━━━ 제공된 행 ━━━
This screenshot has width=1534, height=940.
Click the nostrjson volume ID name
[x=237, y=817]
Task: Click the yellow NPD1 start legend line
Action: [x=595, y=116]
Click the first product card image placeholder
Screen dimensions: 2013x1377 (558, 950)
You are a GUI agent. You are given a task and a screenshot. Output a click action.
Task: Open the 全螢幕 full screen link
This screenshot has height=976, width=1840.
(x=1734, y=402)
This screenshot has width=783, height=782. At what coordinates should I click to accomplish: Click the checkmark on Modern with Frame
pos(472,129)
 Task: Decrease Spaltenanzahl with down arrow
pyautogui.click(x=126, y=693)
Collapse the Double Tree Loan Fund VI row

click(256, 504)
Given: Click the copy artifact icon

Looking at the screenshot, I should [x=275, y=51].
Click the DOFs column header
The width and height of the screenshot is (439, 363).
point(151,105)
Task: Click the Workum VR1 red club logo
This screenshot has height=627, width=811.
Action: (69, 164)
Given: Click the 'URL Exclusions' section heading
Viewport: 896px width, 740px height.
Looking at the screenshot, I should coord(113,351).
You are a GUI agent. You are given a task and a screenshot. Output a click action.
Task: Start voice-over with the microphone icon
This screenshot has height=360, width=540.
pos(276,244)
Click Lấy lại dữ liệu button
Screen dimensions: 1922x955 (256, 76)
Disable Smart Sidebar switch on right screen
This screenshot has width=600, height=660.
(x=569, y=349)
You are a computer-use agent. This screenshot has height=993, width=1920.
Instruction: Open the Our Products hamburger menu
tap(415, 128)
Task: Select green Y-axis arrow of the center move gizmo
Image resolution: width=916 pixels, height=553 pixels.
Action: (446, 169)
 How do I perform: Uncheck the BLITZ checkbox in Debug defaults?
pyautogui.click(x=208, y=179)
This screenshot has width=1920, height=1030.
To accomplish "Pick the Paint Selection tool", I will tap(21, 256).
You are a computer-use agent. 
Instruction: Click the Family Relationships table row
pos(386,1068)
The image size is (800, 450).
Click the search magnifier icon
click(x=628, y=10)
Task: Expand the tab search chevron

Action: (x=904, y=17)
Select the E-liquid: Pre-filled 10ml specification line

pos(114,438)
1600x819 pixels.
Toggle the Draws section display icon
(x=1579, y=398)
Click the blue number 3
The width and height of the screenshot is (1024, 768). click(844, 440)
━━━
* **연습 문제**: 위의 모든 행을 다시 적되 "This screenshot"를 "This image"로 바꾸고 나머지는 그대로 두세요.

* **문제 풀이**:
This image has width=1534, height=940.
Click the nostrjson volume ID name
[x=237, y=817]
Task: Click the yellow NPD1 start legend line
Action: [x=595, y=116]
Click the first product card image placeholder
Screen dimensions: 2013x1377 (558, 950)
You are a GUI agent. You are given a task and a screenshot. Output a click action.
Task: Open the 全螢幕 full screen link
This image has height=976, width=1840.
(x=1734, y=402)
This image has width=783, height=782. At what coordinates should I click to accomplish: Click the checkmark on Modern with Frame
pos(472,129)
 Task: Decrease Spaltenanzahl with down arrow
pyautogui.click(x=126, y=693)
Collapse the Double Tree Loan Fund VI row

click(256, 504)
Given: Click the copy artifact icon

Looking at the screenshot, I should [x=275, y=51].
Click the DOFs column header
The width and height of the screenshot is (439, 363).
point(151,105)
Task: Click the Workum VR1 red club logo
This image has height=627, width=811.
Action: (69, 164)
Given: Click the 'URL Exclusions' section heading
Viewport: 896px width, 740px height.
Looking at the screenshot, I should coord(113,351).
You are a GUI agent. You are given a task and a screenshot. Output a click action.
Task: Start voice-over with the microphone icon
This image has height=360, width=540.
pos(276,244)
Click Lấy lại dữ liệu button
Screen dimensions: 1922x955 (256, 76)
Disable Smart Sidebar switch on right screen
This image has width=600, height=660.
(x=569, y=349)
You are a computer-use agent. This image has height=993, width=1920.
Instruction: Open the Our Products hamburger menu
tap(415, 128)
Task: Select green Y-axis arrow of the center move gizmo
Image resolution: width=916 pixels, height=553 pixels.
Action: (446, 169)
 How do I perform: Uncheck the BLITZ checkbox in Debug defaults?
pyautogui.click(x=208, y=179)
This image has width=1920, height=1030.
To accomplish "Pick the Paint Selection tool", I will tap(21, 256).
You are a computer-use agent. 
Instruction: Click the Family Relationships table row
pos(386,1068)
The image size is (800, 450).
Click the search magnifier icon
click(x=628, y=10)
Task: Expand the tab search chevron

Action: (x=904, y=17)
Select the E-liquid: Pre-filled 10ml specification line

pos(114,438)
1600x819 pixels.
Toggle the Draws section display icon
(x=1579, y=398)
Click the blue number 3
The width and height of the screenshot is (1024, 768). click(844, 440)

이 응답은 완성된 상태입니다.